Architecture
Every query runs through the same four stages, in every language:
RelQL string
│ parse → typed AST (syntax errors here)
▼
ParsedQuery
│ validate → bind names/types/windows against the Schema; infer TaskType
▼
ValidatedQuery
│ assemble → hop loop through YOUR retrievers, bounded by anchor time
▼
per-entity contexts
│ score → ModelBackend routed by TaskType
▼
PredictionResult → one prediction per entity (value and/or probability)
Inputs
- Query — a RelQL string. See the RelQL docs.
- Anchor time — the "as of" instant t₀. Context may only contain data at or before it; the prediction concerns the window after it.
- Entities — an explicit ID list, or
FOR EACHover the whole table (enumerated via aTableScanner).

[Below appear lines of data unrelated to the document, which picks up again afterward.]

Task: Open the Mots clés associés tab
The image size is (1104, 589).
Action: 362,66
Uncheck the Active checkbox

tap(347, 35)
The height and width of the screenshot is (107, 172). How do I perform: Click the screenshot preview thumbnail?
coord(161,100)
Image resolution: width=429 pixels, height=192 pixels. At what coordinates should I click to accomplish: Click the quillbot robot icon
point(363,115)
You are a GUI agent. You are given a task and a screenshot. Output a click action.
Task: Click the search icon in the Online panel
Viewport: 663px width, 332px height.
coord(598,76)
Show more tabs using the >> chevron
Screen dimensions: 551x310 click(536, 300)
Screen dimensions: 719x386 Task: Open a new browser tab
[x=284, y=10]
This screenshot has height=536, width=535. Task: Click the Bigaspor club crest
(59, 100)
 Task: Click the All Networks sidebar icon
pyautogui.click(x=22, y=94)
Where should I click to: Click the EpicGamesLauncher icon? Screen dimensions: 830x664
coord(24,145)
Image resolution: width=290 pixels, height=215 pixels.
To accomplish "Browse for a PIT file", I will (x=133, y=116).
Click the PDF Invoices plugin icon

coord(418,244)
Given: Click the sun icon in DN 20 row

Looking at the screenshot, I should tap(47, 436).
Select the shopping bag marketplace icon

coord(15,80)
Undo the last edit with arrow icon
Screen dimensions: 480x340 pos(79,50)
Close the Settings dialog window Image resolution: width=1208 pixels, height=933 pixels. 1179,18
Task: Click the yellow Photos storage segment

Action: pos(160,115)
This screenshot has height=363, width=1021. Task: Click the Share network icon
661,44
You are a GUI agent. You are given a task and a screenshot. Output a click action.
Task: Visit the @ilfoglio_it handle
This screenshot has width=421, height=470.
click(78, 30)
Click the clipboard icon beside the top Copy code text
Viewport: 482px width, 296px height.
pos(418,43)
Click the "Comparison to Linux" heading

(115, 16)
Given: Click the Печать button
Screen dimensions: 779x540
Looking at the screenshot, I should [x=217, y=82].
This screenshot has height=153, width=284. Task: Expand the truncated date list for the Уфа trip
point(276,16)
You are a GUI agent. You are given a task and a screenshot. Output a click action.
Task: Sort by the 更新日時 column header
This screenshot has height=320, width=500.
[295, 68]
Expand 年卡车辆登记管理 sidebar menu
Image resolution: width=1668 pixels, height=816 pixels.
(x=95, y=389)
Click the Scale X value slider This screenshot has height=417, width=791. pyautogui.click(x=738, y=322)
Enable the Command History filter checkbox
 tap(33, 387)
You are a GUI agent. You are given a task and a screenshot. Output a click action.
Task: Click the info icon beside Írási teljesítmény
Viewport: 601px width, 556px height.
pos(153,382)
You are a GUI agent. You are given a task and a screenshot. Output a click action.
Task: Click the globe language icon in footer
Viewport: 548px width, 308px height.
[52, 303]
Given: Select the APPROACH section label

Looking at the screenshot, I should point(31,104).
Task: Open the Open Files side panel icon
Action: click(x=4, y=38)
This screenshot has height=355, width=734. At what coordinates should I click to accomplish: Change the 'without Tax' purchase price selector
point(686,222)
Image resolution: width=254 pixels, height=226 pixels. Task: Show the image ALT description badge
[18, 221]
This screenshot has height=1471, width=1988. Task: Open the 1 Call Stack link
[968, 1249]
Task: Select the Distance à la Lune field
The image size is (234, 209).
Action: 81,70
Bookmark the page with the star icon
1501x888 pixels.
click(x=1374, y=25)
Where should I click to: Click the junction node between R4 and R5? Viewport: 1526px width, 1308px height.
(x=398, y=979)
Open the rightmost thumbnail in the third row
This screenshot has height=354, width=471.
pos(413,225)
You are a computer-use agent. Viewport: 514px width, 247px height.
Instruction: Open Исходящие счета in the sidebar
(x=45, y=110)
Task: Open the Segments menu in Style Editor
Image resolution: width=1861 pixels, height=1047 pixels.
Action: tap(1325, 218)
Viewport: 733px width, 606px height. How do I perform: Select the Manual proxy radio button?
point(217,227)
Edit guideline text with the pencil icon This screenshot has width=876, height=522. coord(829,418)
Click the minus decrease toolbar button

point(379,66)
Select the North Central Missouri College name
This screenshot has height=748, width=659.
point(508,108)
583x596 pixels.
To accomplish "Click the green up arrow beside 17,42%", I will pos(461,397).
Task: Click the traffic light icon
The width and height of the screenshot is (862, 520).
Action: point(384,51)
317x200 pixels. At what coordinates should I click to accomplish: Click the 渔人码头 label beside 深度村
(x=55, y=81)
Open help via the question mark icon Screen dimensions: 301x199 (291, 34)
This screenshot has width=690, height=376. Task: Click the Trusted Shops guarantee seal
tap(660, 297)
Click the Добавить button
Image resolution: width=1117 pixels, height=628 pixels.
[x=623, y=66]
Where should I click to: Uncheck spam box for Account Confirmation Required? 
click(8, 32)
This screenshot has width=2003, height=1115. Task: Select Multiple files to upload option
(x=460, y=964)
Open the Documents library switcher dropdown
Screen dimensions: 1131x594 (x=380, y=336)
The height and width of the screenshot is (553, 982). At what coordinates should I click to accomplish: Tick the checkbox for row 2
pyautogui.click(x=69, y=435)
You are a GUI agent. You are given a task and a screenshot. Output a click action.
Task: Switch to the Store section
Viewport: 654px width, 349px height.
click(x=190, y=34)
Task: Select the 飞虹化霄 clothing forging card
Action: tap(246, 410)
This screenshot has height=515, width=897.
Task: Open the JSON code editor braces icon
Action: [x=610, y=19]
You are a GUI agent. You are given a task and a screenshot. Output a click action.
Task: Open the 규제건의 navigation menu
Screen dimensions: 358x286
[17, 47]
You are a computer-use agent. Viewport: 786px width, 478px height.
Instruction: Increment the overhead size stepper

The schema carries shape only
Tables, typed columns (NUMBER | TEXT | DATETIME | BOOLEAN), primary keys,
per-table time columns, and FK links. No URLs, no credentials.
Validation enforces that links resolve, link targets have primary keys, and that PK/FK columns are never feature columns — IDs are graph edges, not values. There is no way to hand the model an identifier as a feature.
Execution is GraphQL-style
The engine owns the language, planning, context assembly, and model routing. It never connects to a database: all data access goes through retrievers you implement. The same query runs against JDBC, a REST service, a feature store, or an in-memory test double — only the wiring changes.